There will be parties and meetings of friends and families. Thousands of liters of alcoholic beverages will be consumed, hundreds of tonnes of food will be devoured, and a wonderful time will generally be had be all.
This “most wonderful time of the year” has devolved over time into a shameless orgy of consumerism and keeping up with the Jones’. Hollyweird is helping fan the flames of this wasteful expenditure of time and money by pumping out movie after saccharine-sweet movie encouraging the public to spend, spend, spend. The overarching message of the “holiday” season seems to be, “if you haven’t spent as much as your neighbors this year, there must be something wrong with you.

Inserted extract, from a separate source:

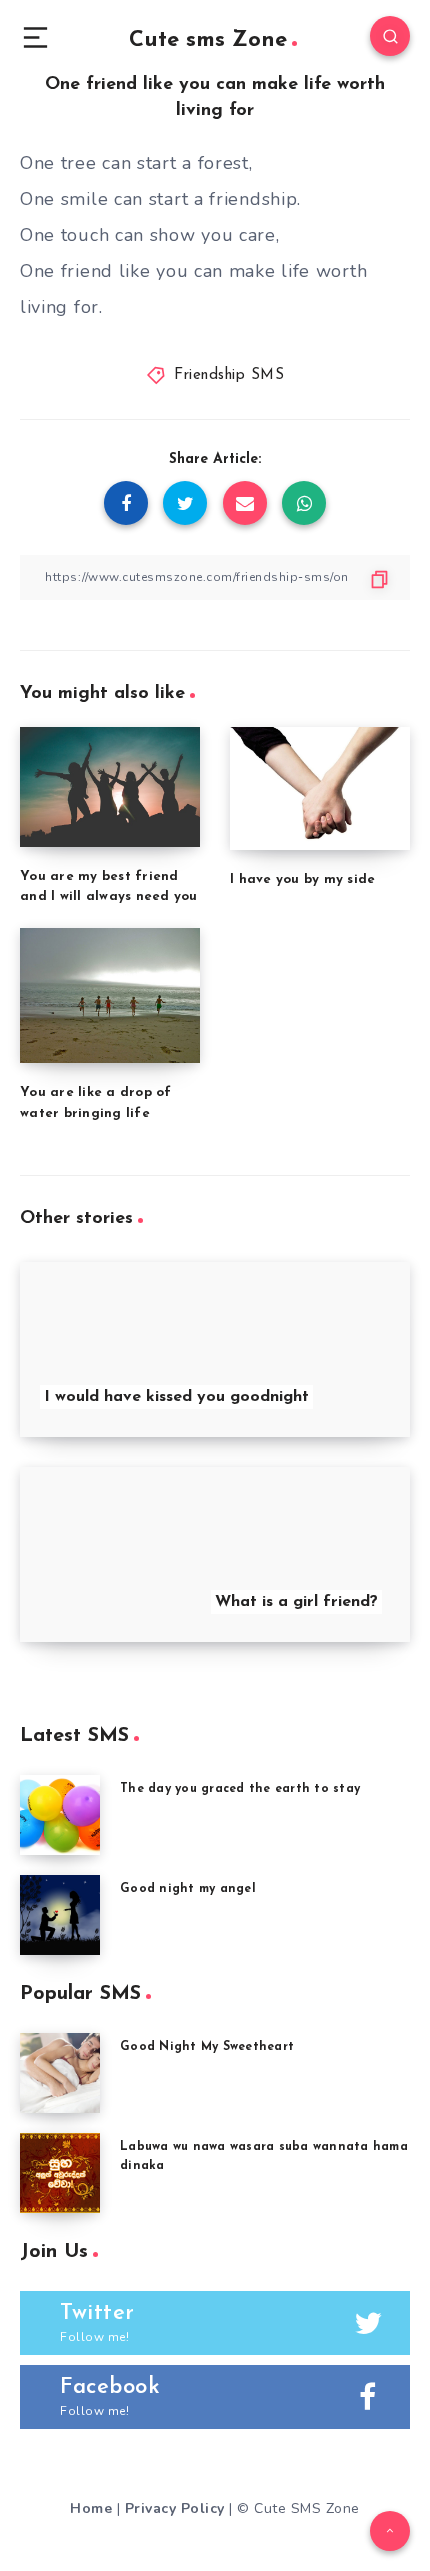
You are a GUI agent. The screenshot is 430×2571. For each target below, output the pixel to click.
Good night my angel (188, 1889)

Humbug! Balderdash! Insert scatalogical epithet here! I refuse to get caught up in the hype surrounding the Silly Season. I rarely send presents, and do not expect presents from my friends and family. I send personal email messages to friends and family, but not greetings cards. I avoid malls like the plague, and generally hunker down and snarl at the television until the season is over. I see no reason to throw good money away on fripperies and frills (such as greetings cards, decorations, and other accouterments) just because “it’s the Holidays!” I genuinely do not care whether or not other people observe the holidays. If they want to waste their money, let ’em. But I refuse to follow suit just because everyone else is doing it. Freedom begins when you tell Mrs. Grundy to go fly a kite. When you refuse to allow yourself to get sucked in to the nationwide consumerism free-for-all, you discover that you have more spending money, more free time, and far fewer headaches (both physical and metaphoric).
Why is it that people only give a shrill soprano hoot in HELL about other people during a six week period starting in the middle of November? For 46 weeks a year, people generally treat their fellows with disdain and contempt. But that all magically disappears the morning after Thanksgiving. Back in the middle ages (when most of our “holiday traditions” were created), it made a bit of sense. When actual wolves would sometimes literally appear at your door during the winters, the humble traditions of sharing and caring and visiting neighbors were vital survival tools. This is no longer the case. When we talk about “the wolf at the door” in America today, we’re referring only to figurative hardships.
When the original foundation behind the traditions are no longer valid, the focus of the “holidays” changes from a communal means for survival through harsh winters to a religious observance to a quaint holiday tradition to a marketing ploy. I refuse to buy into the Hype, and I bitterly resent the nonsensical marketing with which I am constantly bombarded. All this advertising is insulting to my intelligence. In my opinion, it is insulting to the intelligence of chimpanzees.
Ookookookackaa aa aa aa aa! Shiny things! Oooooooo!
Current Status: Annoyed
Music: Space Lord, by Monster Magnet.